──────── Document text ────────

For the show with 1000mods, Freedom Hawk and Low Orbit opened proceedings, absolutely slamming the audience with their sonic blast of muscle car riffs and unrelenting, sweaty delivery of the stoner rock goods.
Freedom Hawk – Low Orbit
Lee’s Palace, Toronto – 9 September 2023
Words: Sunil Singh
Photography: Melanie Webster
Low Orbit

First up were local heroes, Low Orbit. This was my third time seeing the band, and despite some technical difficulties, it was my favourite performance by the band. Emilio Mammone, who honed his specific drum chops playing with doom masters Sons Of Otis, gives the band the percussion personality needed for the lava-flowing intensity that characterizes their cosmic trippiness.
They opened their set with Sea Of See, which is a great song to encapsulate the intersecting influences of doom and psychedelic space jams. If the band didn’t have Dead Moon in their arsenal, it could easily be a closer itself.
As a four-piece now, the band only seems to be getting better live. Angelo Catenero, the band’s frontman, has the perfect voice–or should I say howl–to complement the dense soundscapes that the band mercilessly carves out. There is a confident sinisterism that comes from him.
There were several moments when Caterno, Mammome, Grigic, and the newest addition, Yake, just found a groove that sent shivers down your spine, as though a tear in the cosmic fabric was imminent.

──────── Given entries ────────

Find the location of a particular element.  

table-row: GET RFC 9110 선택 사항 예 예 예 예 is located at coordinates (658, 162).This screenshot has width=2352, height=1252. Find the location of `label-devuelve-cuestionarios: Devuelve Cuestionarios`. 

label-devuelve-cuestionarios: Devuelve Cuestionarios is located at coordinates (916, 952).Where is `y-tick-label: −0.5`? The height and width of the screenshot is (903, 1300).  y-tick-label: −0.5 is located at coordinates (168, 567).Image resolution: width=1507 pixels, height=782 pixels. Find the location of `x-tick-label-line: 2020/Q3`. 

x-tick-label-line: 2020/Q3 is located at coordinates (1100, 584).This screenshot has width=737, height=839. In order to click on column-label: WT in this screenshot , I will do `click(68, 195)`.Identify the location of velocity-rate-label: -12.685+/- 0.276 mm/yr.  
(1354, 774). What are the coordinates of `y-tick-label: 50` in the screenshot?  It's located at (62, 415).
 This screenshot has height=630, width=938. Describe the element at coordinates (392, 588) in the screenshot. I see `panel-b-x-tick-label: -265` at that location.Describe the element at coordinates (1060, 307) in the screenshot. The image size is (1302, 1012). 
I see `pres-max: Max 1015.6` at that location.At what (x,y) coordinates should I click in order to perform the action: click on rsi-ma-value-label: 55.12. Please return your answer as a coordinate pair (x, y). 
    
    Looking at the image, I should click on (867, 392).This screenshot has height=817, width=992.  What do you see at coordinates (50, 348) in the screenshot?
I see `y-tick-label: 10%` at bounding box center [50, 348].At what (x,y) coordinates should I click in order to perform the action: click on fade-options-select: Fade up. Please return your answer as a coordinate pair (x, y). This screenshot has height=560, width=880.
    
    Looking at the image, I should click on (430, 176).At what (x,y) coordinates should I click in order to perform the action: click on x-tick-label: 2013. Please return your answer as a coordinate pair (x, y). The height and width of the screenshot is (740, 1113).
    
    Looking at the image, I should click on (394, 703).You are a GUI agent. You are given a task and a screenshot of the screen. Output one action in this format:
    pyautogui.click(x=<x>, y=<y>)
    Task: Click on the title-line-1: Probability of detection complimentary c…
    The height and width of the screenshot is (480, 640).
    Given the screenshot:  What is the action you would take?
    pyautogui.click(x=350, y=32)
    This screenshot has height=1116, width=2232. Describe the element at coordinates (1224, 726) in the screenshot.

────────

Problem statement: Repeat the concert review starting with "For the show" and going on through "their cosmic trippiness.", switching "local heroes" to "hometown favorites".

Exercise answer:
For the show with 1000mods, Freedom Hawk and Low Orbit opened proceedings, absolutely slamming the audience with their sonic blast of muscle car riffs and unrelenting, sweaty delivery of the stoner rock goods.
Freedom Hawk – Low Orbit
Lee’s Palace, Toronto – 9 September 2023
Words: Sunil Singh
Photography: Melanie Webster
Low Orbit

First up were hometown favorites, Low Orbit. This was my third time seeing the band, and despite some technical difficulties, it was my favourite performance by the band. Emilio Mammone, who honed his specific drum chops playing with doom masters Sons Of Otis, gives the band the percussion personality needed for the lava-flowing intensity that characterizes their cosmic trippiness.